Kyoko is Ono's daughter from a previous marriage to Anthony Cox, around the age of five at the time of recording. Following their divorce and a difficult legal battle, Ono was awarded permanent custody of the child. However, Cox had joined a religious group called the Church of the Living Word and vanished with Kyoko. Ono and Lennon hired detectives and relocated to New York in order to find her, but Ono did not see her daughter again for over twenty years.

The Aspen version was eventually included as a bonus track on the CD reissue Lennon and Ono's Wedding Album. The version from the record Fly, can be heard on Youtube, here.

The Aspen version, and the other sections that make up Song For John, can be heard at, here.

Wednesday, December 26, 2012

Aspen #7 - The British Issue

Mario Amaya was an American art critic and museum director. He was the chief curator of the Art Gallery of Ontario from 1969 to 1972. A year prior, he was in Andy Warhol's office when Valerie Solanas shot Warhol. He was grazed by two bullets and briefly hospitalized.

Amaya, who died in 1986, is best remembered as the founding editor of London’s Art and Artists Magazine, which he began in 1966. In 1970 he edited the 7th issue of Aspen magazine, the British Issue. Designed by John Kosh, the box (which shipped flat) contained works by Peter Blake, Ossie Clarke, Ian Hamilton Finlay, David Hockey, John Lennon, Yoko Ono, Eduardo Paolozzi, and others.
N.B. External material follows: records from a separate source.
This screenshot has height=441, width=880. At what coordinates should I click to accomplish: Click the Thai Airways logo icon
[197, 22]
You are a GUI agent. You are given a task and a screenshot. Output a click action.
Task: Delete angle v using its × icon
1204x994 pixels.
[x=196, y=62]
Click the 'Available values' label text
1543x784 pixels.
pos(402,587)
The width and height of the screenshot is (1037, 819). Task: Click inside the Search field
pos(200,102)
The cover design was by Richard Smith.

The flex-discs include John Tavenner's Three Songs for Surrealists (For Rene Magritte. [2 min. 9 sec.], For Max Ernst [3 min. 27 sec.], For Salvador Dali [3 min. 8 sec.]) backed with  Christopher Logue reading New Numbers and Yoko Ono's Song for John, and Ono and Lennon's No Bed for Beatle John [4 min. 44 sec.], backed with Lennon's Radio Play [7 min. 57 secs.] 

The British Box (#7)
New York City, USA: Roaring Fork Press, 1970
10 x 9.5 x 1.25"
Hinged cardboard box containing 13 items, no advertisements.